__Objectives__
• a. Copy the thread about GGUF models word for word, from "Axon provides a" up to and including "related to #411.".
• b. Summarize the thread about GGUF models in two sentences.

__Supplied passage__
:::::

Support GGUF quantized models #413

bartekupartek · 2025-01-28T20:17:48Z

bumblebee supports only hardcoded hugging face models, I found that ie llama 3.2 might be 2x and with 60% less memory footprint when using quantized version, and unsloth do it so well: https://huggingface.co/unsloth
I found GH Issue 376 but it doesn't fully answer if this is possible or what's the problem, so might it be possible by bumblebee?
Currently I'm using only official repos like llama 3.2 but it's hard to fit more than one model on single GPU, but still love Elixir to interact with models over liveview without coupling to Python.

jonatanklosko · 2025-01-29T04:39:50Z

Axon provides a way to quantize a model (as described in the quantization section in this article, however that requires loading the whole model first. Ideally we would be able to load the gguf format, but that's not supported at the moment. Also related to #411.

bartekupartek · 2025-01-29T10:13:38Z

Thank you for the update!

:::::

(Records from a collection)
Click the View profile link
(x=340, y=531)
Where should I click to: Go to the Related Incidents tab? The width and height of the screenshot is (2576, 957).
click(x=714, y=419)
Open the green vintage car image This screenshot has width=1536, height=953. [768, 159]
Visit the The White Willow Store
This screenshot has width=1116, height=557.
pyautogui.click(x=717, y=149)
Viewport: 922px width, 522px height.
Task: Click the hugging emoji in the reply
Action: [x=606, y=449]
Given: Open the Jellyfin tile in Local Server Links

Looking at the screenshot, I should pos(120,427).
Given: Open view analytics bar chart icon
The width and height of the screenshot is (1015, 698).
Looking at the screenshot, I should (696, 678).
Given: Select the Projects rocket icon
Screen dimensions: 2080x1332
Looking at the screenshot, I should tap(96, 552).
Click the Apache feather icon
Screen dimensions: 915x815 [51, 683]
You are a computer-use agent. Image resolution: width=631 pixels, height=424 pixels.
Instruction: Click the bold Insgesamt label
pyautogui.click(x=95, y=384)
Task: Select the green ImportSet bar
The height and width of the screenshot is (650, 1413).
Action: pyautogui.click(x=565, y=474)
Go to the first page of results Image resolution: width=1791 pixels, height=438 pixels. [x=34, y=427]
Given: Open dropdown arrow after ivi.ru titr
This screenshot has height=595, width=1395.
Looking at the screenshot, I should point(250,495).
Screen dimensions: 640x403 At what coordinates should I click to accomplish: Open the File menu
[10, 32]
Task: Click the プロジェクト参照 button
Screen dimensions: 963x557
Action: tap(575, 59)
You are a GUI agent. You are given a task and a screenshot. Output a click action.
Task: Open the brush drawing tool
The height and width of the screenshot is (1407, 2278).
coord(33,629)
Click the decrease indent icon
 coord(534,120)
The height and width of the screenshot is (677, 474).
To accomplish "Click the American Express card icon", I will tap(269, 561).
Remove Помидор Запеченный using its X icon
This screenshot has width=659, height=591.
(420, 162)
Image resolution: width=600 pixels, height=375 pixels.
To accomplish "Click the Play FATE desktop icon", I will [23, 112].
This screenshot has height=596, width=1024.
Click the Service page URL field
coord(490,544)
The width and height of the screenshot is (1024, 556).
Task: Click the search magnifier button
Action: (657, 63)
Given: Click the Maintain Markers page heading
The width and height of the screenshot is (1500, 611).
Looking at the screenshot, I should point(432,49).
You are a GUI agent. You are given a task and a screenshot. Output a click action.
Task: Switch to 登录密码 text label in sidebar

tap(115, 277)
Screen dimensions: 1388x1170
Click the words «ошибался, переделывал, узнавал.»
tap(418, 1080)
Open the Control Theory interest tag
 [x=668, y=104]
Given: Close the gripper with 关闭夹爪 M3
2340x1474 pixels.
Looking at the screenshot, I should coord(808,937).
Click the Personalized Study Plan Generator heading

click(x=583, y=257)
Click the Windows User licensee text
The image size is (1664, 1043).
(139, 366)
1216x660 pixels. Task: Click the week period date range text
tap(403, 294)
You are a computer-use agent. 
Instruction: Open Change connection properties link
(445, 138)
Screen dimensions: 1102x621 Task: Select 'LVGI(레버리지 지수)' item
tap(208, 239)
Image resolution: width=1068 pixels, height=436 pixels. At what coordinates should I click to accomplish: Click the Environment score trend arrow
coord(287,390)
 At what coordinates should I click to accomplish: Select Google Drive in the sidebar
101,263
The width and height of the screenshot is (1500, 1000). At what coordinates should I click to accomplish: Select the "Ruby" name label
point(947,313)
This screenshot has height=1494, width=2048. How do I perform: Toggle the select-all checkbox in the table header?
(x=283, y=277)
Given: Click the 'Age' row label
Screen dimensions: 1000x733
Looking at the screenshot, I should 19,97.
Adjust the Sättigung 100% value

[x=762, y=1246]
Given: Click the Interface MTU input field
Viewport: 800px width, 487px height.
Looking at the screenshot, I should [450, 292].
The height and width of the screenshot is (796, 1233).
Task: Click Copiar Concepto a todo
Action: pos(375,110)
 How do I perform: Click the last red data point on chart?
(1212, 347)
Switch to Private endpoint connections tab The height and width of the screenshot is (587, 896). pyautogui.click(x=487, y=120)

:::::

__Task-by-task answers__
• a.
Axon provides a way to quantize a model (as described in the quantization section in this article, however that requires loading the whole model first. Ideally we would be able to load the gguf format, but that's not supported at the moment. Also related to #411.

• b. A user asks whether Bumblebee could support GGUF quantized models, noting that a quantized Llama 3.2 might use 60% less memory and that it is hard to fit more than one model on a single GPU. A maintainer replies that Axon can quantize a model but only after loading the whole model, and that loading the GGUF format is not supported at the moment.